Work instructions: The answer must consist of the records, repeated exactly.

Data:
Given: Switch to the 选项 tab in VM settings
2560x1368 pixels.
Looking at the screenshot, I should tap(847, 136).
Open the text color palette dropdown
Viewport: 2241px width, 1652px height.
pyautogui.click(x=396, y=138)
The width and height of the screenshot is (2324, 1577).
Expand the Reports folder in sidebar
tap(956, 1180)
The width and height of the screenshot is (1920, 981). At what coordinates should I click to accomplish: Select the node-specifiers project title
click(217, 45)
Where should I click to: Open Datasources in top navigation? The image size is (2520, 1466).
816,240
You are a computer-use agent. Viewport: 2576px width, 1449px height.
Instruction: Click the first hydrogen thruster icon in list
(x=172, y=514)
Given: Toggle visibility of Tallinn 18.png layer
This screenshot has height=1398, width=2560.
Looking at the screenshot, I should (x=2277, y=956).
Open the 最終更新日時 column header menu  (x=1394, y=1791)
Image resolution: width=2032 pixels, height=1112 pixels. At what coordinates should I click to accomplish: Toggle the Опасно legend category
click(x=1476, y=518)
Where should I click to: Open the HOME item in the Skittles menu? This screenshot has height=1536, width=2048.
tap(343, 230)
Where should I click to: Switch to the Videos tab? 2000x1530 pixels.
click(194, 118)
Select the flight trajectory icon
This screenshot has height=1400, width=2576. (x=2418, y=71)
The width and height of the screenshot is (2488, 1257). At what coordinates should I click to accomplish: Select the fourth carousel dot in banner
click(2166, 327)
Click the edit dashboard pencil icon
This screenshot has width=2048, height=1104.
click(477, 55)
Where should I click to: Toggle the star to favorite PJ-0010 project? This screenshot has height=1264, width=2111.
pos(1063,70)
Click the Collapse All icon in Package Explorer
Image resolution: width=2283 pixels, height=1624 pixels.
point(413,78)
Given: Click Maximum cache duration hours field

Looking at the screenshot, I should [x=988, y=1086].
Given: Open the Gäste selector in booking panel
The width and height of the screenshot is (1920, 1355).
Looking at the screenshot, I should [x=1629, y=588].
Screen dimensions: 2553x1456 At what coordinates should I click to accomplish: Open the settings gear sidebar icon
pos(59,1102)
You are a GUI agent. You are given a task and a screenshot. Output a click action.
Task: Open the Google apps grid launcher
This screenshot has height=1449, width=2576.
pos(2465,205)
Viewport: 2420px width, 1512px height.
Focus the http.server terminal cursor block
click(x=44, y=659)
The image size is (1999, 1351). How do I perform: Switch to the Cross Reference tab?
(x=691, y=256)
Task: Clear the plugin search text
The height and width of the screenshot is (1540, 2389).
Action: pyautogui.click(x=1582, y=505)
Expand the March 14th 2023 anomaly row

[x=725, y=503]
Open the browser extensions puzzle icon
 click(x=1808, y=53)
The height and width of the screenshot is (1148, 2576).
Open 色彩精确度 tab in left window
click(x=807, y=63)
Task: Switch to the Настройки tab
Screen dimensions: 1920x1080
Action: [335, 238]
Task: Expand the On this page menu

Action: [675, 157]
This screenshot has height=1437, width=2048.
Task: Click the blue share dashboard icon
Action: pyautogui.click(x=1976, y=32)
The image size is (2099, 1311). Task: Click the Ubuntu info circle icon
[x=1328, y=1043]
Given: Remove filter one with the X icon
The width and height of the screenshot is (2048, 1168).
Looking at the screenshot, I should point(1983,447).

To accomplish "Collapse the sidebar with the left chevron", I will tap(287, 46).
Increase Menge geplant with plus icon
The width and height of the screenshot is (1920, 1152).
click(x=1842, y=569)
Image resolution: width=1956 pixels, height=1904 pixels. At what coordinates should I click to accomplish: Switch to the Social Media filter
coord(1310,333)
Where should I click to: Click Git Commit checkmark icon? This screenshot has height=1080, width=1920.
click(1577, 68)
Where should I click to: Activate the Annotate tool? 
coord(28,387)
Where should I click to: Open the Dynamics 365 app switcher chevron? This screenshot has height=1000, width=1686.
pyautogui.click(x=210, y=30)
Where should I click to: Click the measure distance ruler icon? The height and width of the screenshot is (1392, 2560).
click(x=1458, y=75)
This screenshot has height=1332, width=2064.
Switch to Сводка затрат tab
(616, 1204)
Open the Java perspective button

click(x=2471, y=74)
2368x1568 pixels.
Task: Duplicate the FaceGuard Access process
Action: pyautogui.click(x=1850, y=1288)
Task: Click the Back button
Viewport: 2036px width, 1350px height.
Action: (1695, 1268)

The completed task:
Given: Switch to the 选项 tab in VM settings
2560x1368 pixels.
Looking at the screenshot, I should tap(847, 136).
Open the text color palette dropdown
Viewport: 2241px width, 1652px height.
pyautogui.click(x=396, y=138)
The width and height of the screenshot is (2324, 1577).
Expand the Reports folder in sidebar
tap(956, 1180)
The width and height of the screenshot is (1920, 981). At what coordinates should I click to accomplish: Select the node-specifiers project title
click(217, 45)
Where should I click to: Open Datasources in top navigation? The image size is (2520, 1466).
816,240
You are a computer-use agent. Viewport: 2576px width, 1449px height.
Instruction: Click the first hydrogen thruster icon in list
(x=172, y=514)
Given: Toggle visibility of Tallinn 18.png layer
This screenshot has height=1398, width=2560.
Looking at the screenshot, I should (x=2277, y=956).
Open the 最終更新日時 column header menu  (x=1394, y=1791)
Image resolution: width=2032 pixels, height=1112 pixels. At what coordinates should I click to accomplish: Toggle the Опасно legend category
click(x=1476, y=518)
Where should I click to: Open the HOME item in the Skittles menu? This screenshot has height=1536, width=2048.
tap(343, 230)
Where should I click to: Switch to the Videos tab? 2000x1530 pixels.
click(194, 118)
Select the flight trajectory icon
This screenshot has height=1400, width=2576. (x=2418, y=71)
The width and height of the screenshot is (2488, 1257). At what coordinates should I click to accomplish: Select the fourth carousel dot in banner
click(2166, 327)
Click the edit dashboard pencil icon
This screenshot has width=2048, height=1104.
click(477, 55)
Where should I click to: Toggle the star to favorite PJ-0010 project? This screenshot has height=1264, width=2111.
pos(1063,70)
Click the Collapse All icon in Package Explorer
Image resolution: width=2283 pixels, height=1624 pixels.
point(413,78)
Given: Click Maximum cache duration hours field

Looking at the screenshot, I should [x=988, y=1086].
Given: Open the Gäste selector in booking panel
The width and height of the screenshot is (1920, 1355).
Looking at the screenshot, I should [x=1629, y=588].
Screen dimensions: 2553x1456 At what coordinates should I click to accomplish: Open the settings gear sidebar icon
pos(59,1102)
You are a GUI agent. You are given a task and a screenshot. Output a click action.
Task: Open the Google apps grid launcher
This screenshot has height=1449, width=2576.
pos(2465,205)
Viewport: 2420px width, 1512px height.
Focus the http.server terminal cursor block
click(x=44, y=659)
The image size is (1999, 1351). How do I perform: Switch to the Cross Reference tab?
(x=691, y=256)
Task: Clear the plugin search text
The height and width of the screenshot is (1540, 2389).
Action: pyautogui.click(x=1582, y=505)
Expand the March 14th 2023 anomaly row

[x=725, y=503]
Open the browser extensions puzzle icon
 click(x=1808, y=53)
The height and width of the screenshot is (1148, 2576).
Open 色彩精确度 tab in left window
click(x=807, y=63)
Task: Switch to the Настройки tab
Screen dimensions: 1920x1080
Action: [335, 238]
Task: Expand the On this page menu

Action: [675, 157]
This screenshot has height=1437, width=2048.
Task: Click the blue share dashboard icon
Action: pyautogui.click(x=1976, y=32)
The image size is (2099, 1311). Task: Click the Ubuntu info circle icon
[x=1328, y=1043]
Given: Remove filter one with the X icon
The width and height of the screenshot is (2048, 1168).
Looking at the screenshot, I should point(1983,447).

To accomplish "Collapse the sidebar with the left chevron", I will tap(287, 46).
Increase Menge geplant with plus icon
The width and height of the screenshot is (1920, 1152).
click(x=1842, y=569)
Image resolution: width=1956 pixels, height=1904 pixels. At what coordinates should I click to accomplish: Switch to the Social Media filter
coord(1310,333)
Where should I click to: Click Git Commit checkmark icon? This screenshot has height=1080, width=1920.
click(1577, 68)
Where should I click to: Activate the Annotate tool? 
coord(28,387)
Where should I click to: Open the Dynamics 365 app switcher chevron? This screenshot has height=1000, width=1686.
pyautogui.click(x=210, y=30)
Where should I click to: Click the measure distance ruler icon? The height and width of the screenshot is (1392, 2560).
click(x=1458, y=75)
This screenshot has height=1332, width=2064.
Switch to Сводка затрат tab
(616, 1204)
Open the Java perspective button

click(x=2471, y=74)
2368x1568 pixels.
Task: Duplicate the FaceGuard Access process
Action: pyautogui.click(x=1850, y=1288)
Task: Click the Back button
Viewport: 2036px width, 1350px height.
Action: (1695, 1268)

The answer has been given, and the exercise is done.